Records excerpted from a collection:
↓
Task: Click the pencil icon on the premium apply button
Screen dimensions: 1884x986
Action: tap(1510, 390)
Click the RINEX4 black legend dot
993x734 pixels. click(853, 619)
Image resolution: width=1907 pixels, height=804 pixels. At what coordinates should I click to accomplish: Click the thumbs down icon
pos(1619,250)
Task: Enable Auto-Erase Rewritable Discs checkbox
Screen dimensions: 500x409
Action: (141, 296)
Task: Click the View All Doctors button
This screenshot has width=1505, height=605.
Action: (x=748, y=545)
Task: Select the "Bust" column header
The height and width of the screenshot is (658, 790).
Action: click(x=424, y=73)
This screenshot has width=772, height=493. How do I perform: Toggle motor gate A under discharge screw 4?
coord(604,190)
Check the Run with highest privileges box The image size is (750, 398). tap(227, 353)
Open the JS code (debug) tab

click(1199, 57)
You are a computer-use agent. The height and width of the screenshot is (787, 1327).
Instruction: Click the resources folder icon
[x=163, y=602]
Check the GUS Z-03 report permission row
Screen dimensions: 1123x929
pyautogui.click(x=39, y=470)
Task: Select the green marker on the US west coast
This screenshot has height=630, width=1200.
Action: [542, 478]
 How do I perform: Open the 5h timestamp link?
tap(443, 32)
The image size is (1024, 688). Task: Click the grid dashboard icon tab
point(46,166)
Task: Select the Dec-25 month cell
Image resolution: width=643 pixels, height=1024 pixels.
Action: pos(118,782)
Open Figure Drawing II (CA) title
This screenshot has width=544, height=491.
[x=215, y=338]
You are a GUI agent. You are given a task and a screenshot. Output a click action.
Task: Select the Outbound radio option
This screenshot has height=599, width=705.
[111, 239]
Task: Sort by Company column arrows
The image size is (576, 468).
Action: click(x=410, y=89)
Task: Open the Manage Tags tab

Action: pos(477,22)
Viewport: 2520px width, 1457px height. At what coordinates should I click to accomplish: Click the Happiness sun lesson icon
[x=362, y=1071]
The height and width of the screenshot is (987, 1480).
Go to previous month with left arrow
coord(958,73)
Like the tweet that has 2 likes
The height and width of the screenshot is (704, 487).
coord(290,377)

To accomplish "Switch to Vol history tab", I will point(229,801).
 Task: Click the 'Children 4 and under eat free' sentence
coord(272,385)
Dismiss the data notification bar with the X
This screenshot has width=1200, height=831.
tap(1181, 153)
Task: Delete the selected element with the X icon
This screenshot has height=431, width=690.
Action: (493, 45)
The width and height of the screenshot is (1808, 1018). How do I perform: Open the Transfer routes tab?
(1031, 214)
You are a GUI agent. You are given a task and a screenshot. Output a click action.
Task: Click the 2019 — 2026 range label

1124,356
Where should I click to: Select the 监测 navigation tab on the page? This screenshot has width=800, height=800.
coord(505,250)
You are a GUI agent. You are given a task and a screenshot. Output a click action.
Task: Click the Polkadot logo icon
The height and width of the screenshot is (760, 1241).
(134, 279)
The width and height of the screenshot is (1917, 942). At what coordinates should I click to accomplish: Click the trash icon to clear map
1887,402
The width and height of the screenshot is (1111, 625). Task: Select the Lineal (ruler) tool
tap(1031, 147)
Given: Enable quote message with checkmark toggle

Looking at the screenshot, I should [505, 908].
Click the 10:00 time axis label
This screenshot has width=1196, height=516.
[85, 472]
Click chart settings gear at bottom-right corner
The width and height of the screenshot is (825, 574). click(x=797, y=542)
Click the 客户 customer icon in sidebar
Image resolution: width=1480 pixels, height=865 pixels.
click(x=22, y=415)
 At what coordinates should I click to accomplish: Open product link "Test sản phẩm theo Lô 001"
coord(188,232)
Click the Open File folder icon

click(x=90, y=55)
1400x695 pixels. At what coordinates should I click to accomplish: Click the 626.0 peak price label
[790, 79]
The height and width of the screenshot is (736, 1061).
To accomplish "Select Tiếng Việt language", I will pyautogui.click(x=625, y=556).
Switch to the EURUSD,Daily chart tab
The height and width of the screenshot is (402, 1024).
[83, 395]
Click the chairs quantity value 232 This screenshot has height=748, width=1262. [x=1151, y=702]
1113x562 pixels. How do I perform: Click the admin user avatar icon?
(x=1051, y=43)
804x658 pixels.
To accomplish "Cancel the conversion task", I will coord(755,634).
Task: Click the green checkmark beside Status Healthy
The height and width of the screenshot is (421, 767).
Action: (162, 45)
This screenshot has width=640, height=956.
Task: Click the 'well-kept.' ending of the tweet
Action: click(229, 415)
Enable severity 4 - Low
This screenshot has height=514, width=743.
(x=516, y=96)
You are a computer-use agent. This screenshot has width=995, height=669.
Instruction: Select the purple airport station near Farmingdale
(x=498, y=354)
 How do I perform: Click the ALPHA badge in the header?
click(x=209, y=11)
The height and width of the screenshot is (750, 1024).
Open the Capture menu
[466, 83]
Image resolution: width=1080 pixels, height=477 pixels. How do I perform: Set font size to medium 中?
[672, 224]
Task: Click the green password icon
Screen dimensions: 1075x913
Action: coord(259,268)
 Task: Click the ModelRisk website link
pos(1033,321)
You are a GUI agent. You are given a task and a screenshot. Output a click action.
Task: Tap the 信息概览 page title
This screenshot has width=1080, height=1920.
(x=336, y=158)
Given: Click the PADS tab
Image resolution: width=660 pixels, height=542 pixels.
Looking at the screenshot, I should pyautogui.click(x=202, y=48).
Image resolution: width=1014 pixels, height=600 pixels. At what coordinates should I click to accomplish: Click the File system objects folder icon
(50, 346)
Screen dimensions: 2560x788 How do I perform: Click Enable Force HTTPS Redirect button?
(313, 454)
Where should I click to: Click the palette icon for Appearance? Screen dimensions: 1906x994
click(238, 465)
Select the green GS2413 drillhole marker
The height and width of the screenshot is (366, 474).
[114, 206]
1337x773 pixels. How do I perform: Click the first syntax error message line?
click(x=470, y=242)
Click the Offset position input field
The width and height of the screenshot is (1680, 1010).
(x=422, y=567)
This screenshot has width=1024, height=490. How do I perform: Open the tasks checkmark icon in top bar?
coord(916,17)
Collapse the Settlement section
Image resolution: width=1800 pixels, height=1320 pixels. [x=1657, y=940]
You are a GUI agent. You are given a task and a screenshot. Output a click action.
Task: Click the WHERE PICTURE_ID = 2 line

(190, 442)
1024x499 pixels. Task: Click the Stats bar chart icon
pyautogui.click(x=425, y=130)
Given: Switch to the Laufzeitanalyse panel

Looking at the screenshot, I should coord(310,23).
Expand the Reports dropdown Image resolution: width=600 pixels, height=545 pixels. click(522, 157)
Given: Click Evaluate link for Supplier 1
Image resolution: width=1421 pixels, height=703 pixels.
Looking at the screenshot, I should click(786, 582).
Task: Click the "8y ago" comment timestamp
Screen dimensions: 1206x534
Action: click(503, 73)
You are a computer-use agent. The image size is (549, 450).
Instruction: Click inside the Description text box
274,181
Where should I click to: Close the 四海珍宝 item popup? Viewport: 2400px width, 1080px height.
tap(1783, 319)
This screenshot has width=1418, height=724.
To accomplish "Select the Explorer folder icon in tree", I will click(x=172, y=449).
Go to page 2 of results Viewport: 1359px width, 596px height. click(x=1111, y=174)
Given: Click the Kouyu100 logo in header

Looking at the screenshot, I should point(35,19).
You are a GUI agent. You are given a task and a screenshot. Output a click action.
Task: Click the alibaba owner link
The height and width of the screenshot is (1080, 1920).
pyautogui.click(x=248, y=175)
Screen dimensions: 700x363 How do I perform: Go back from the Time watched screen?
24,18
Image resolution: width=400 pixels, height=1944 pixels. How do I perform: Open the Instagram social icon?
↑
Exercise
Each line above is to be reproduced exactly.

Finished task
Task: Click the pencil icon on the premium apply button
Screen dimensions: 1884x986
Action: tap(1510, 390)
Click the RINEX4 black legend dot
993x734 pixels. click(853, 619)
Image resolution: width=1907 pixels, height=804 pixels. At what coordinates should I click to accomplish: Click the thumbs down icon
pos(1619,250)
Task: Enable Auto-Erase Rewritable Discs checkbox
Screen dimensions: 500x409
Action: (141, 296)
Task: Click the View All Doctors button
This screenshot has width=1505, height=605.
Action: (x=748, y=545)
Task: Select the "Bust" column header
The height and width of the screenshot is (658, 790).
Action: click(x=424, y=73)
This screenshot has width=772, height=493. How do I perform: Toggle motor gate A under discharge screw 4?
coord(604,190)
Check the Run with highest privileges box The image size is (750, 398). tap(227, 353)
Open the JS code (debug) tab

click(1199, 57)
You are a computer-use agent. The height and width of the screenshot is (787, 1327).
Instruction: Click the resources folder icon
[x=163, y=602]
Check the GUS Z-03 report permission row
Screen dimensions: 1123x929
pyautogui.click(x=39, y=470)
Task: Select the green marker on the US west coast
This screenshot has height=630, width=1200.
Action: [542, 478]
 How do I perform: Open the 5h timestamp link?
tap(443, 32)
The image size is (1024, 688). Task: Click the grid dashboard icon tab
point(46,166)
Task: Select the Dec-25 month cell
Image resolution: width=643 pixels, height=1024 pixels.
Action: pos(118,782)
Open Figure Drawing II (CA) title
This screenshot has width=544, height=491.
[x=215, y=338]
You are a GUI agent. You are given a task and a screenshot. Output a click action.
Task: Select the Outbound radio option
This screenshot has height=599, width=705.
[111, 239]
Task: Sort by Company column arrows
The image size is (576, 468).
Action: click(x=410, y=89)
Task: Open the Manage Tags tab

Action: pos(477,22)
Viewport: 2520px width, 1457px height. At what coordinates should I click to accomplish: Click the Happiness sun lesson icon
[x=362, y=1071]
The height and width of the screenshot is (987, 1480).
Go to previous month with left arrow
coord(958,73)
Like the tweet that has 2 likes
The height and width of the screenshot is (704, 487).
coord(290,377)

To accomplish "Switch to Vol history tab", I will point(229,801).
 Task: Click the 'Children 4 and under eat free' sentence
coord(272,385)
Dismiss the data notification bar with the X
This screenshot has width=1200, height=831.
tap(1181, 153)
Task: Delete the selected element with the X icon
This screenshot has height=431, width=690.
Action: (493, 45)
The width and height of the screenshot is (1808, 1018). How do I perform: Open the Transfer routes tab?
(1031, 214)
You are a GUI agent. You are given a task and a screenshot. Output a click action.
Task: Click the 2019 — 2026 range label

1124,356
Where should I click to: Select the 监测 navigation tab on the page? This screenshot has width=800, height=800.
coord(505,250)
You are a GUI agent. You are given a task and a screenshot. Output a click action.
Task: Click the Polkadot logo icon
The height and width of the screenshot is (760, 1241).
(134, 279)
The width and height of the screenshot is (1917, 942). At what coordinates should I click to accomplish: Click the trash icon to clear map
1887,402
The width and height of the screenshot is (1111, 625). Task: Select the Lineal (ruler) tool
tap(1031, 147)
Given: Enable quote message with checkmark toggle

Looking at the screenshot, I should [505, 908].
Click the 10:00 time axis label
This screenshot has width=1196, height=516.
[85, 472]
Click chart settings gear at bottom-right corner
The width and height of the screenshot is (825, 574). click(x=797, y=542)
Click the 客户 customer icon in sidebar
Image resolution: width=1480 pixels, height=865 pixels.
click(x=22, y=415)
 At what coordinates should I click to accomplish: Open product link "Test sản phẩm theo Lô 001"
coord(188,232)
Click the Open File folder icon

click(x=90, y=55)
1400x695 pixels. At what coordinates should I click to accomplish: Click the 626.0 peak price label
[790, 79]
The height and width of the screenshot is (736, 1061).
To accomplish "Select Tiếng Việt language", I will pyautogui.click(x=625, y=556).
Switch to the EURUSD,Daily chart tab
The height and width of the screenshot is (402, 1024).
[83, 395]
Click the chairs quantity value 232 This screenshot has height=748, width=1262. [x=1151, y=702]
1113x562 pixels. How do I perform: Click the admin user avatar icon?
(x=1051, y=43)
804x658 pixels.
To accomplish "Cancel the conversion task", I will coord(755,634).
Task: Click the green checkmark beside Status Healthy
The height and width of the screenshot is (421, 767).
Action: (162, 45)
This screenshot has width=640, height=956.
Task: Click the 'well-kept.' ending of the tweet
Action: click(229, 415)
Enable severity 4 - Low
This screenshot has height=514, width=743.
(x=516, y=96)
You are a computer-use agent. This screenshot has width=995, height=669.
Instruction: Select the purple airport station near Farmingdale
(x=498, y=354)
 How do I perform: Click the ALPHA badge in the header?
click(x=209, y=11)
The height and width of the screenshot is (750, 1024).
Open the Capture menu
[466, 83]
Image resolution: width=1080 pixels, height=477 pixels. How do I perform: Set font size to medium 中?
[672, 224]
Task: Click the green password icon
Screen dimensions: 1075x913
Action: coord(259,268)
 Task: Click the ModelRisk website link
pos(1033,321)
You are a GUI agent. You are given a task and a screenshot. Output a click action.
Task: Tap the 信息概览 page title
This screenshot has width=1080, height=1920.
(x=336, y=158)
Given: Click the PADS tab
Image resolution: width=660 pixels, height=542 pixels.
Looking at the screenshot, I should pyautogui.click(x=202, y=48).
Image resolution: width=1014 pixels, height=600 pixels. At what coordinates should I click to accomplish: Click the File system objects folder icon
(50, 346)
Screen dimensions: 2560x788 How do I perform: Click Enable Force HTTPS Redirect button?
(313, 454)
Where should I click to: Click the palette icon for Appearance? Screen dimensions: 1906x994
click(238, 465)
Select the green GS2413 drillhole marker
The height and width of the screenshot is (366, 474).
[114, 206]
1337x773 pixels. How do I perform: Click the first syntax error message line?
click(x=470, y=242)
Click the Offset position input field
The width and height of the screenshot is (1680, 1010).
(x=422, y=567)
This screenshot has width=1024, height=490. How do I perform: Open the tasks checkmark icon in top bar?
coord(916,17)
Collapse the Settlement section
Image resolution: width=1800 pixels, height=1320 pixels. [x=1657, y=940]
You are a GUI agent. You are given a task and a screenshot. Output a click action.
Task: Click the WHERE PICTURE_ID = 2 line

(190, 442)
1024x499 pixels. Task: Click the Stats bar chart icon
pyautogui.click(x=425, y=130)
Given: Switch to the Laufzeitanalyse panel

Looking at the screenshot, I should coord(310,23).
Expand the Reports dropdown Image resolution: width=600 pixels, height=545 pixels. click(522, 157)
Given: Click Evaluate link for Supplier 1
Image resolution: width=1421 pixels, height=703 pixels.
Looking at the screenshot, I should click(786, 582).
Task: Click the "8y ago" comment timestamp
Screen dimensions: 1206x534
Action: click(503, 73)
You are a computer-use agent. The image size is (549, 450).
Instruction: Click inside the Description text box
274,181
Where should I click to: Close the 四海珍宝 item popup? Viewport: 2400px width, 1080px height.
tap(1783, 319)
This screenshot has width=1418, height=724.
To accomplish "Select the Explorer folder icon in tree", I will click(x=172, y=449).
Go to page 2 of results Viewport: 1359px width, 596px height. click(x=1111, y=174)
Given: Click the Kouyu100 logo in header

Looking at the screenshot, I should point(35,19).
You are a GUI agent. You are given a task and a screenshot. Output a click action.
Task: Click the alibaba owner link
The height and width of the screenshot is (1080, 1920).
pyautogui.click(x=248, y=175)
Screen dimensions: 700x363 How do I perform: Go back from the Time watched screen?
24,18
Image resolution: width=400 pixels, height=1944 pixels. How do I perform: Open the Instagram social icon?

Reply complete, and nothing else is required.